Future Proofing with AI Enhancements in RMS
The good news for hoteliers is that many RMS providers are already beginning to integrate AI features. Rather than switching to an entirely new system, hotels can benefit by upgrading their existing RMS as vendors roll out AI-powered improvements. This approach allows hotels to access AI-driven precision without the heavy costs of a complete system overhaul.
When Might AI in Prediction Be Worth It?
There are specific scenarios where AI-driven prediction systems may have a more substantial impact:
- Large hotel operations with hundreds or thousands of rooms, where even small percentage improvements in forecasting or pricing can yield significant financial gains.
- Highly competitive markets, where a hotel needs every possible edge to capture incremental market share.
- Complex hotel operations with multiple revenue centers—such as resorts with F&B, spas, and activities—where AI might better optimize total revenue across departments.
For most small to mid-sized hotels, the incremental benefits of AI prediction may not yet justify the switch. Instead, focusing on incremental enhancements to existing RMS will allow hotels to stay competitive while adopting AI features over time as they become more accessible and cost-effective.

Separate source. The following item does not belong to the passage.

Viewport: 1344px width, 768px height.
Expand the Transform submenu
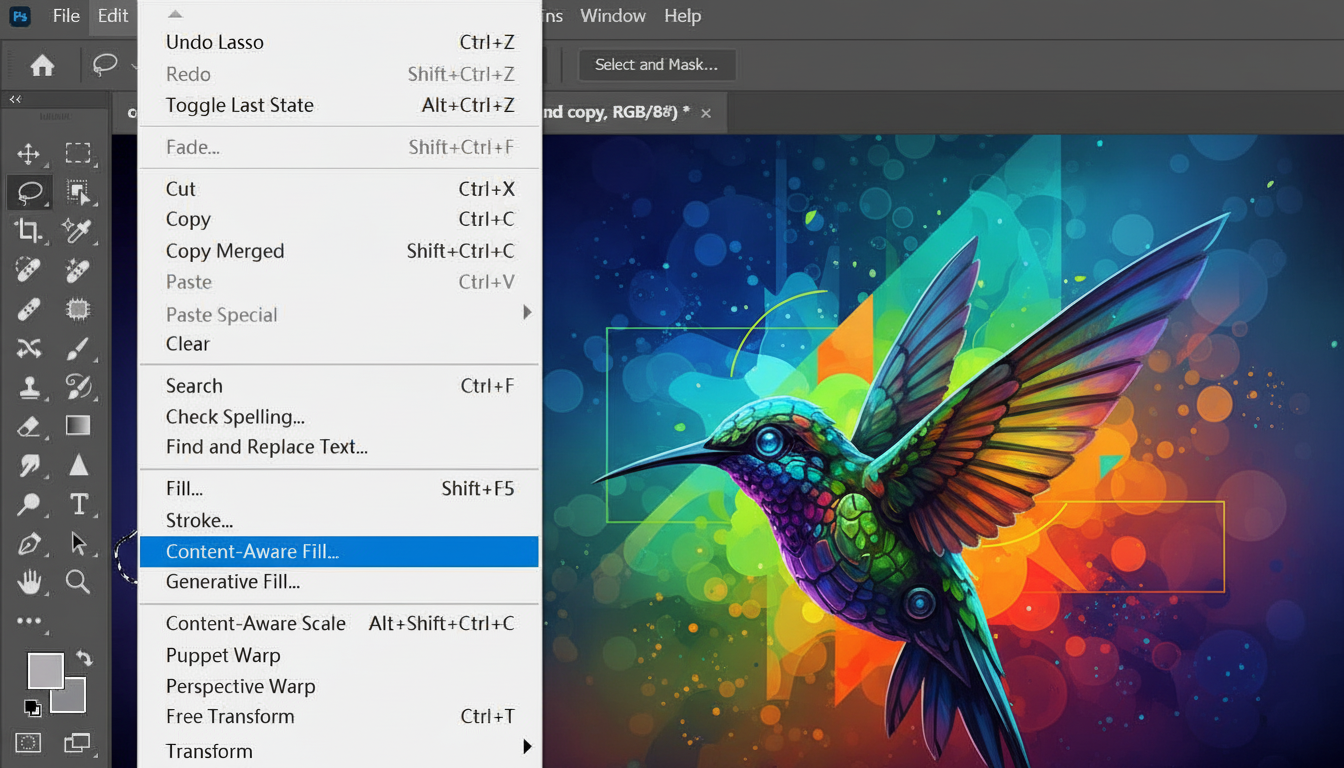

Improving Predictions with Better Data: The First Step for Hotels
Whether a hotel uses an advanced revenue management system (RMS) or an AI-driven solution, predictions are only as accurate as the data that feeds into these systems. One of the quickest and most impactful ways to improve predictive accuracy is to ensure that the data going into the system is high quality. Unfortunately, many hotels still lack robust data management processes, which limits the effectiveness of even the most advanced technologies.